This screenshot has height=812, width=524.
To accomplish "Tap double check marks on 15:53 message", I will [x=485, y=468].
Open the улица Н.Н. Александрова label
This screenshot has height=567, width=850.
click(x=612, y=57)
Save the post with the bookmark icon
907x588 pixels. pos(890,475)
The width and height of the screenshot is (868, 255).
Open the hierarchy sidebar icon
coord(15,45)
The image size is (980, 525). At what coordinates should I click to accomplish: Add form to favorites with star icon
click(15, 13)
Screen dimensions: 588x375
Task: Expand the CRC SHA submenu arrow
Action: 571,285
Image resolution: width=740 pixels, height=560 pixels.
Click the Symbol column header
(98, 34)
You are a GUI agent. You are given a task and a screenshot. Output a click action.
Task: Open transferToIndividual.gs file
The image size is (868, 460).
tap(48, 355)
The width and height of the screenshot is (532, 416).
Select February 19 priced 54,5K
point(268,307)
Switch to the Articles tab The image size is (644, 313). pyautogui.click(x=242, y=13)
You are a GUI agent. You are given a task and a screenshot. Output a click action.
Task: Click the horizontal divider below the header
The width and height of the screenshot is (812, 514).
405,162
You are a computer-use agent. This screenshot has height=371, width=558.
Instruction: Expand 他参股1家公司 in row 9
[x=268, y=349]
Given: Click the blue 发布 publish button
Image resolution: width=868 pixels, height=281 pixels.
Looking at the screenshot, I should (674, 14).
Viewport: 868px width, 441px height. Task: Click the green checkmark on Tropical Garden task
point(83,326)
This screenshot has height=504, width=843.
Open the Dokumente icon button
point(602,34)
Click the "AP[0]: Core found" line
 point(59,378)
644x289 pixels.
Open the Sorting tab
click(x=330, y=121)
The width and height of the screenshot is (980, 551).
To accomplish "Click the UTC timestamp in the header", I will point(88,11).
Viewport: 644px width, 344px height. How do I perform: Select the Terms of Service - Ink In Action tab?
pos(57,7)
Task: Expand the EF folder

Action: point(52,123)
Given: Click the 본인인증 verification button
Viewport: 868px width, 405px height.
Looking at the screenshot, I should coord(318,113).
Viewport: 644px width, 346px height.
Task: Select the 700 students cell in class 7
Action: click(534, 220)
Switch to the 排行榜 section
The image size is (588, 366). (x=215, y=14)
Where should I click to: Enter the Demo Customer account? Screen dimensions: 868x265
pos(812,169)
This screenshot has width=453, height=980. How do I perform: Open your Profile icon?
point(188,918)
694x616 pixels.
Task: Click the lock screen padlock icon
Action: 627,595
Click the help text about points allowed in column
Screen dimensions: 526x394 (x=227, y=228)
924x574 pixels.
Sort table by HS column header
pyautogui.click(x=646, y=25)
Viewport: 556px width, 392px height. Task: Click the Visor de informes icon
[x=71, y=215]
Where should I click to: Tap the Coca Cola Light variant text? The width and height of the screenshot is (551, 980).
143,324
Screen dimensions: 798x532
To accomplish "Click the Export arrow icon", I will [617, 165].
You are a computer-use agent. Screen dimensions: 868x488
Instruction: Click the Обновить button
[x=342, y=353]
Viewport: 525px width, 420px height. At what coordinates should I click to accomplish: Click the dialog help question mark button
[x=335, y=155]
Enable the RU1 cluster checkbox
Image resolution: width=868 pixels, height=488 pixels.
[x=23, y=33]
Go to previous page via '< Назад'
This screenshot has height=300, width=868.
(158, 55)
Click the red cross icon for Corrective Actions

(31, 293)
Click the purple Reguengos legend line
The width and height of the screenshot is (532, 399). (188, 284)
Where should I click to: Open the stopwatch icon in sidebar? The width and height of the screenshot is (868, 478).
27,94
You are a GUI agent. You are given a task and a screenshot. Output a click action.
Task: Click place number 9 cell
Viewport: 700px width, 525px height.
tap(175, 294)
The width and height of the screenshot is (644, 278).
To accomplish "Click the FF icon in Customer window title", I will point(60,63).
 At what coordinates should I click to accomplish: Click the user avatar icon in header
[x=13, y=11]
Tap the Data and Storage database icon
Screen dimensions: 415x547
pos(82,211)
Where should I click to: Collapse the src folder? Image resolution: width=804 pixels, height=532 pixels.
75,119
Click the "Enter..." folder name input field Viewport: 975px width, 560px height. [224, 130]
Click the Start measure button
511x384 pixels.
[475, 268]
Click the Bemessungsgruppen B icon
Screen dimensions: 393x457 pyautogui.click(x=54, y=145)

==========

## TRY IT:
Look through the entries above and count each line holding "computer"; report the count alone.

## RESPONSE TO THE EXERCISE:
2